_Your instructions_. Search the entries below for the word "Toggle" and copy each line that has it.
◇ ◇ ◇ ◇
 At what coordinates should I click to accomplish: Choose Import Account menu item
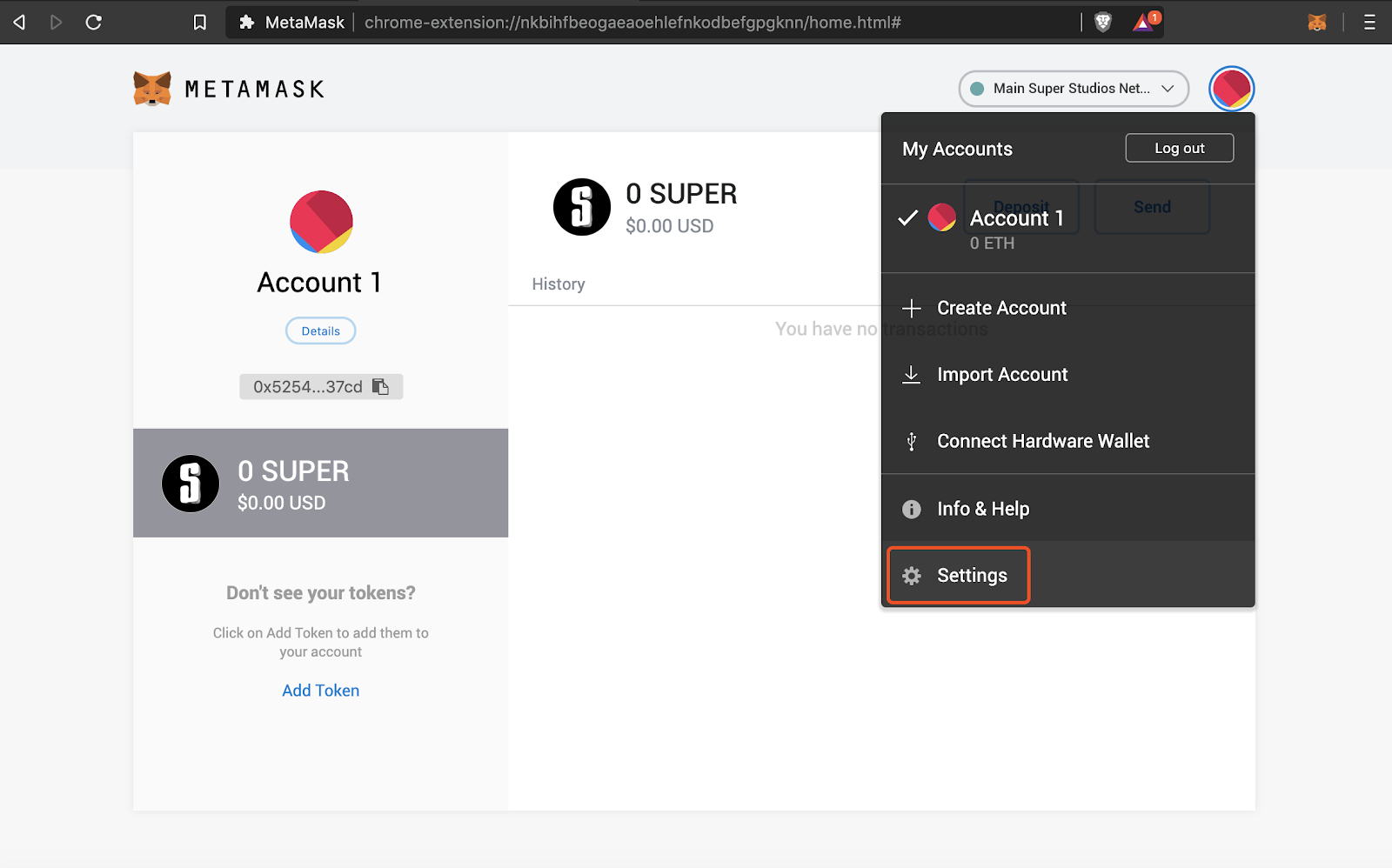pos(1001,375)
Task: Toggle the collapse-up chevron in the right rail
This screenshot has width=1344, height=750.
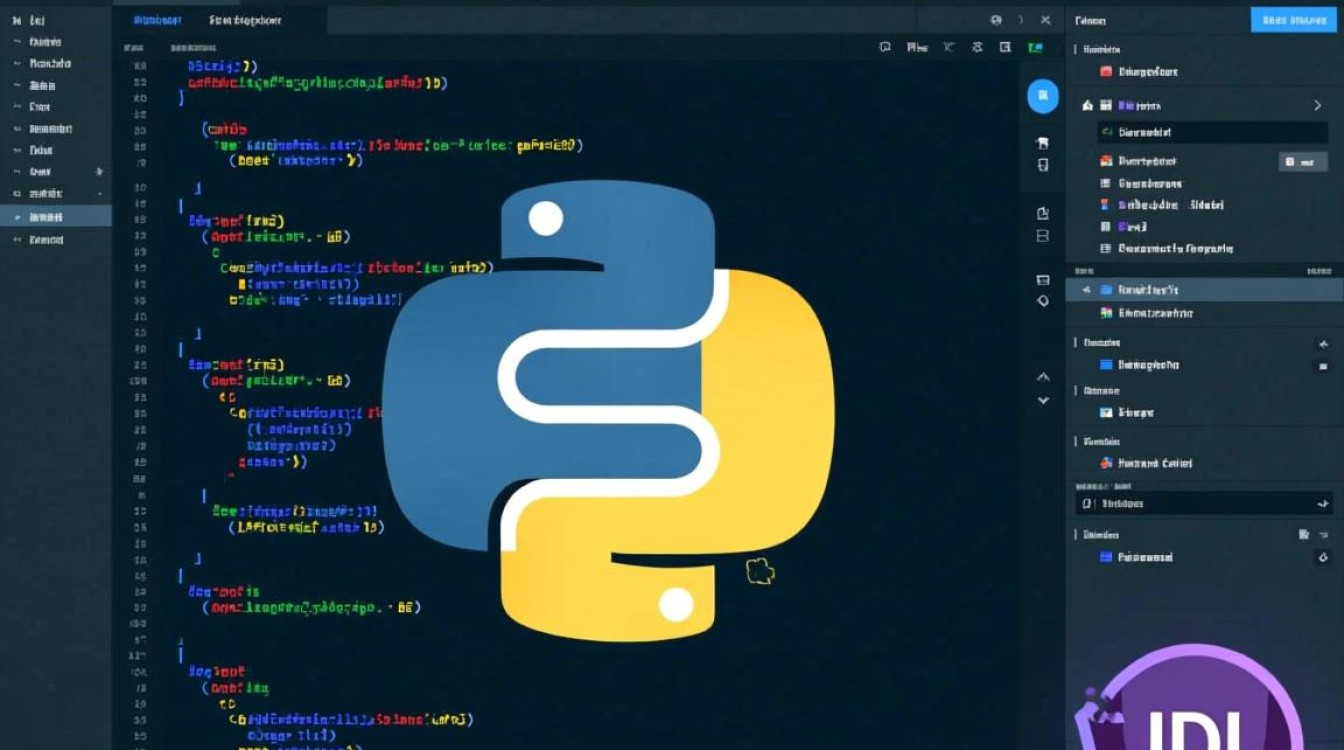Action: [1043, 377]
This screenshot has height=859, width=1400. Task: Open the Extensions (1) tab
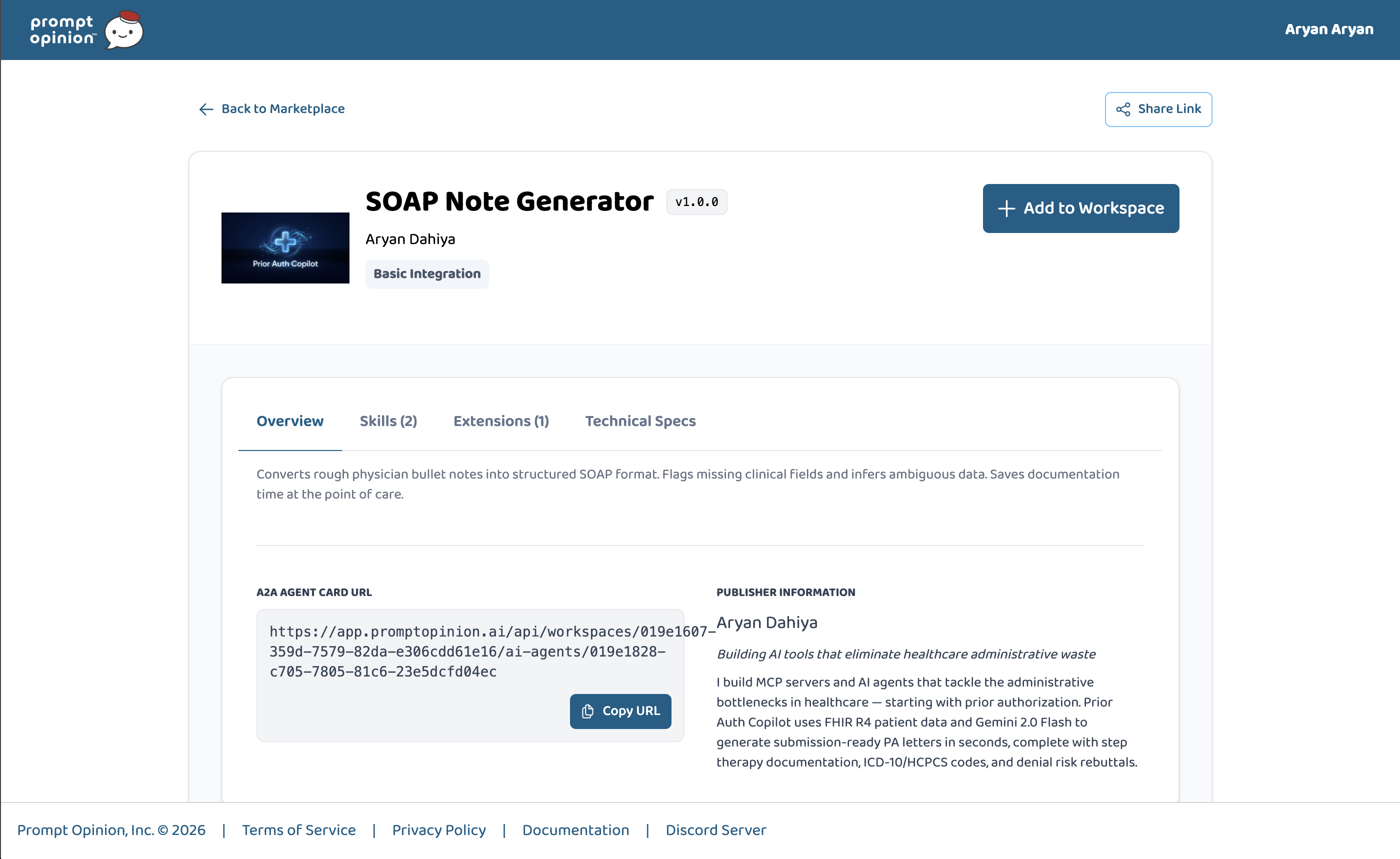[x=501, y=421]
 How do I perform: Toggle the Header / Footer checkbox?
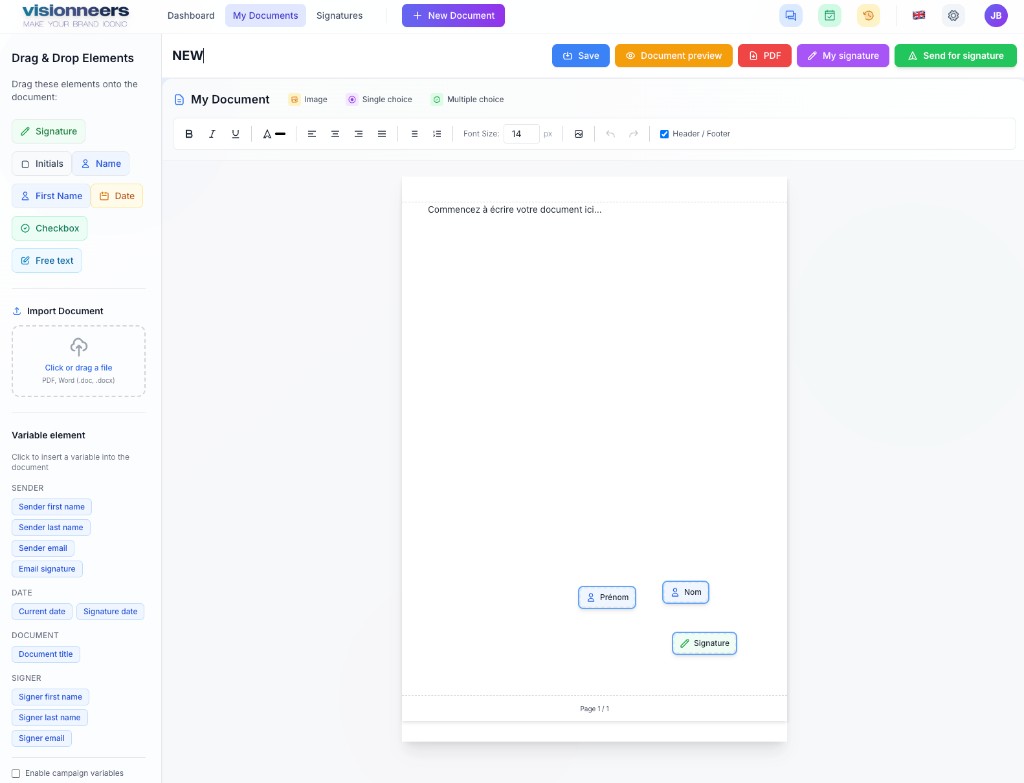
◇ ◇ ◇ ◇
_Expected answer_.
Task: Toggle the collapse-up chevron in the right rail
 How do I perform: Toggle the Header / Footer checkbox?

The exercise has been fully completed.